PROBLEM TO WORK ON:
Please give each line of the listing below as a JSON list of strings, one string per line, with blank lines left out. Omit the pictures from your answer.

(Records about locating elements on screens)
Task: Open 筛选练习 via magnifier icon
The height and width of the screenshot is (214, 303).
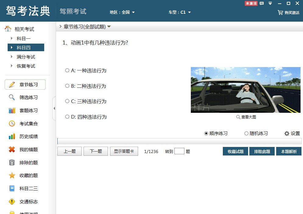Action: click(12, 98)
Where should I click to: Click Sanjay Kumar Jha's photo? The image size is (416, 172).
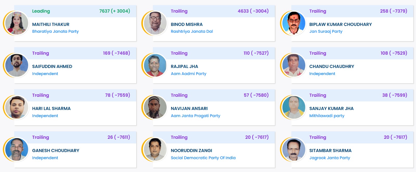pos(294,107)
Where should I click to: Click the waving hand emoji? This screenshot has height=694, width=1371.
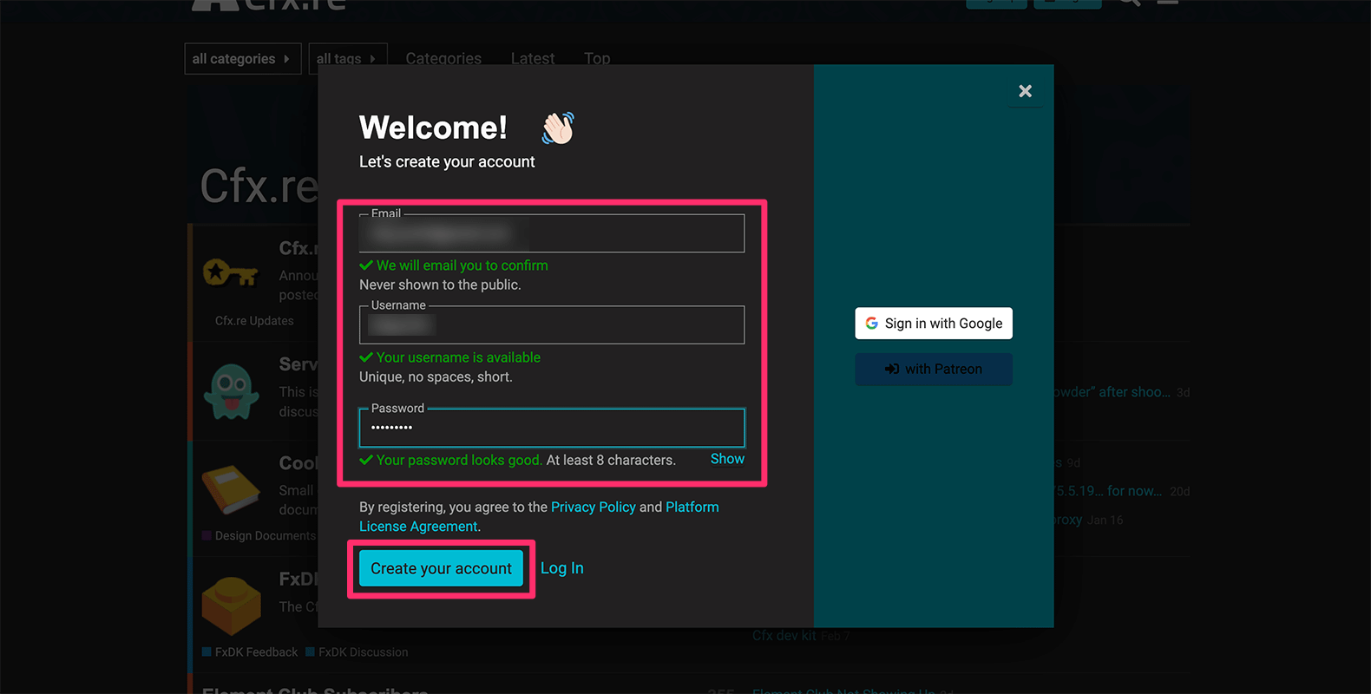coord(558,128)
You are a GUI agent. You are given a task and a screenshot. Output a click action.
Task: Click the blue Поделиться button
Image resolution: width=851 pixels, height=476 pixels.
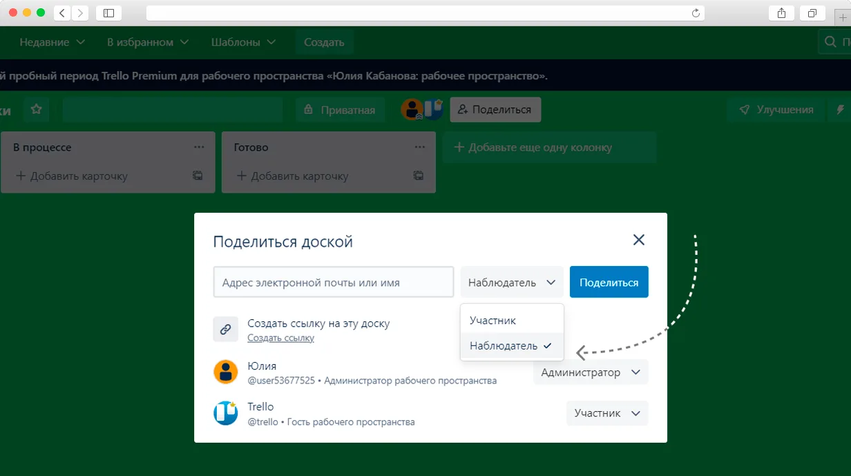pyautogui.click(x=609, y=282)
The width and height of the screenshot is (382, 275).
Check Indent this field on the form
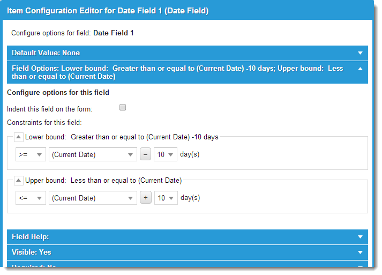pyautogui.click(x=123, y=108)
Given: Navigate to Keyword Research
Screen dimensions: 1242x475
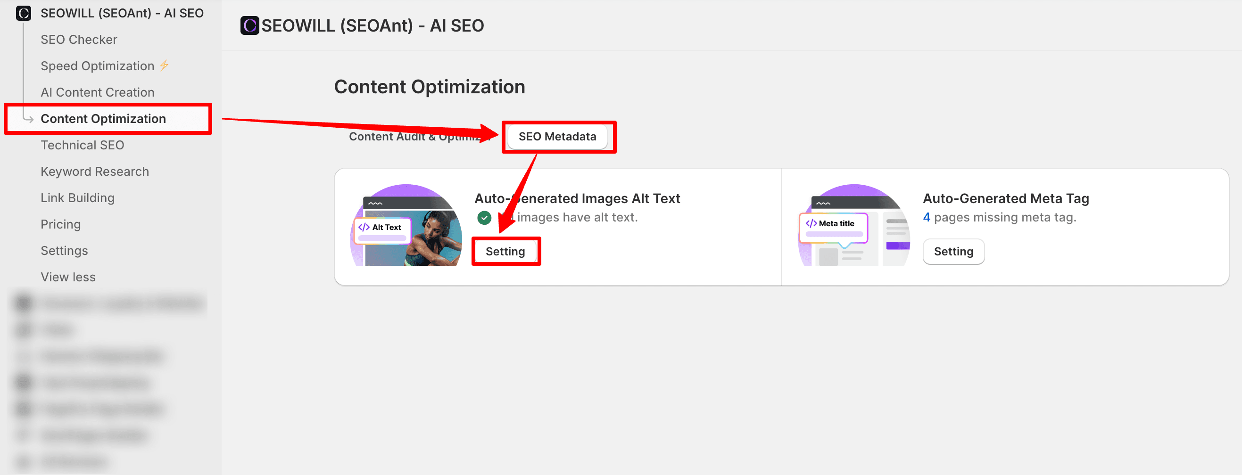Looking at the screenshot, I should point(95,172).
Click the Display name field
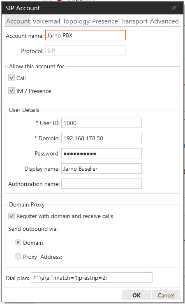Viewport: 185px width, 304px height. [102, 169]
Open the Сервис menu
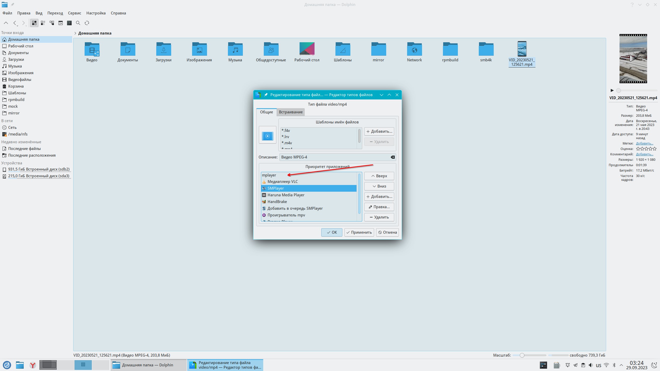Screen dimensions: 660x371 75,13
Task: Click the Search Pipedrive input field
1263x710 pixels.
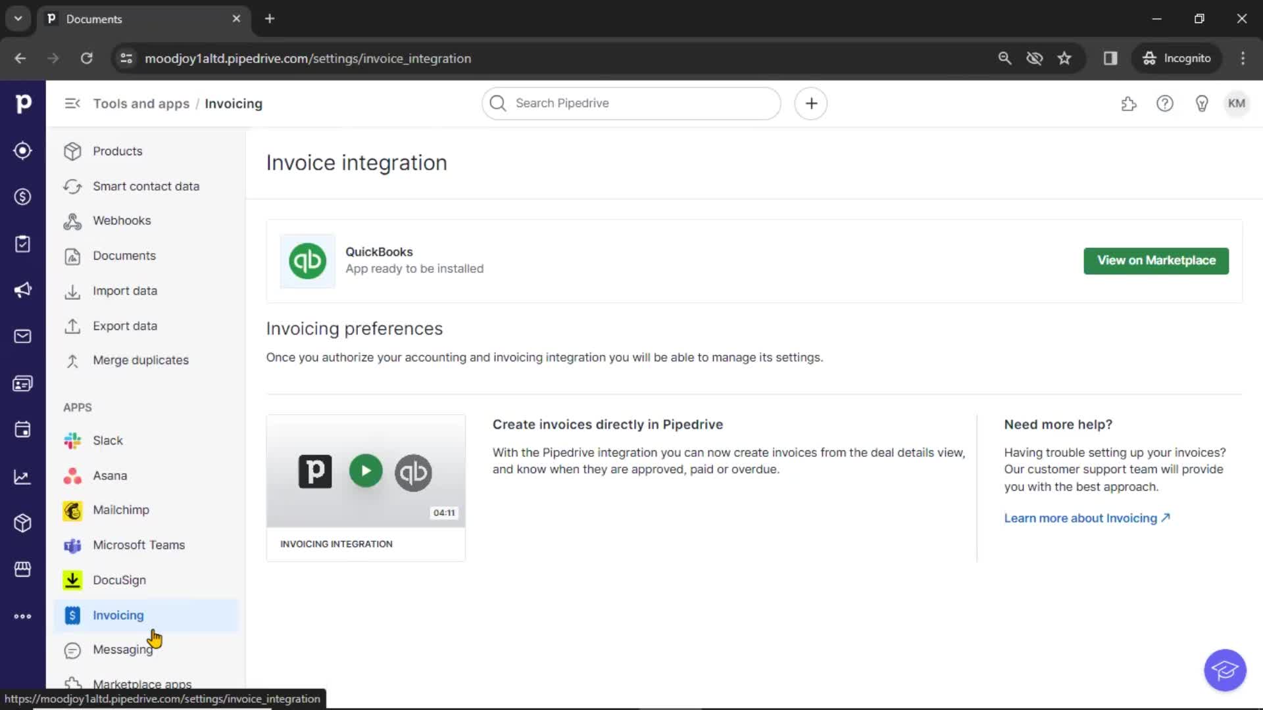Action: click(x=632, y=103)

EXPECTED OUTPUT:
[
  "Task: Open 筛选练习 via magnifier icon",
  "The height and width of the screenshot is (214, 303).",
  "Action: click(12, 98)",
  "Where should I click to: Click Sanjay Kumar Jha's photo? The image size is (416, 172).",
  "pos(294,107)",
  "Where should I click to: Click the waving hand emoji? This screenshot has height=694, width=1371.",
  "coord(558,128)",
  "You are a GUI agent. You are given a task and a screenshot. Output a click action.",
  "Task: Click the blue Поделиться button",
  "Image resolution: width=851 pixels, height=476 pixels.",
  "pyautogui.click(x=609, y=282)",
  "The width and height of the screenshot is (382, 275).",
  "Check Indent this field on the form",
  "pyautogui.click(x=123, y=108)",
  "Given: Navigate to Keyword Research",
  "Screen dimensions: 1242x475",
  "Looking at the screenshot, I should point(95,172).",
  "Click the Display name field",
  "Viewport: 185px width, 304px height. [102, 169]",
  "Open the Сервис menu",
  "Screen dimensions: 660x371 75,13",
  "Task: Click the Search Pipedrive input field",
  "1263x710 pixels.",
  "Action: click(x=632, y=103)"
]